All this does is always come down to in the end of everyone trying to shift liability off of each other.
My opinion is since all of our property values are literally dictated by MPAC square footage assessments, and they are a large entity, they should hold liability and agents should be allowed… encouraged… and mandated to city the MPAC values.
But this is not the case. It’s ridiculous in my personal opinion.
You want to try to hold a 3rd party basic measuring service of $150 accountable for exact square footage for a multi-million dollar real estate sale? But MPAC gets to wash their hands? C’mon.
The province of Alberta avoids this altogether…
https://www.reca.ca/licensees-learners/tools-resources/residential-measurement-standard/
Bryan Groulx
at 9:31 am
oh…. and one more thing since I’m on a rant. To anyone who thinks “buyers agent is responsible for verifying all measurements” is not enforceable….

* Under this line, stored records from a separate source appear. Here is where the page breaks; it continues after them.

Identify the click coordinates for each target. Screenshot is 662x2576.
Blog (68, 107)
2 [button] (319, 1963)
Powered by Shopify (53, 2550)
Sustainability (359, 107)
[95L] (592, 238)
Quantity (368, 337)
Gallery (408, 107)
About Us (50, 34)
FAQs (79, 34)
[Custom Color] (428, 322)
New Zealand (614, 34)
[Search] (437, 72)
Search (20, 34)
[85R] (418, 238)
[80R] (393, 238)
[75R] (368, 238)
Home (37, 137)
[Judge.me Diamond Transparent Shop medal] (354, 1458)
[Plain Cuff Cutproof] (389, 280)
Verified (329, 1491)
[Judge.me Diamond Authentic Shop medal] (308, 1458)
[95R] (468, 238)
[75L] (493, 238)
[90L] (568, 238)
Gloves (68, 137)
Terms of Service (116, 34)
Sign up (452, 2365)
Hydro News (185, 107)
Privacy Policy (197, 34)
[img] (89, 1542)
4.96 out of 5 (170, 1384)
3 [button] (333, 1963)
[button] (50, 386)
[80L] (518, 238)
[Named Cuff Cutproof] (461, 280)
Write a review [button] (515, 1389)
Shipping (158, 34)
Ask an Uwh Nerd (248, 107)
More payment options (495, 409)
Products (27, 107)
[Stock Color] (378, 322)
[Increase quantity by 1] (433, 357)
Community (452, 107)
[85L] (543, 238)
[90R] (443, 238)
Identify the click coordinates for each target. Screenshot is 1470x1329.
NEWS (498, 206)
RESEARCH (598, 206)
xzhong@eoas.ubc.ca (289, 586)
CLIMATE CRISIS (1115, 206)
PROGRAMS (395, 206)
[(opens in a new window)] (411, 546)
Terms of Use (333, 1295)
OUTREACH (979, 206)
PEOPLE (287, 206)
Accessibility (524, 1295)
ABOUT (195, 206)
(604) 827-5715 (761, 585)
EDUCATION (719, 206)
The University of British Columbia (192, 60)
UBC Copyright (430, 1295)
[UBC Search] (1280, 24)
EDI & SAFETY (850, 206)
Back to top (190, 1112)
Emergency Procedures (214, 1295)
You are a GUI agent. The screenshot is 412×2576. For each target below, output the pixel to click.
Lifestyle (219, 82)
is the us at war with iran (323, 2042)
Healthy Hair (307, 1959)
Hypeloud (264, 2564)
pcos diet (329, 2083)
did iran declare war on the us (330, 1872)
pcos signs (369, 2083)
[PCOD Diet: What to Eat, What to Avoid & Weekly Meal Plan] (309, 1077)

I can anecdotally cite an OREA tribunal hearing from 6 years ago where the BUYERS AGENT was reprimanded for not verifying and discovering an incorrect square footage value that the LISTING agent was negligent in posting as part of the listing.
The buyer of the listing filed a complaint with OREA and the agents on BOTH ends of the sale had to pay a fine and undergo a compliance training course.
That’s how whacked out and arbitrary this system is.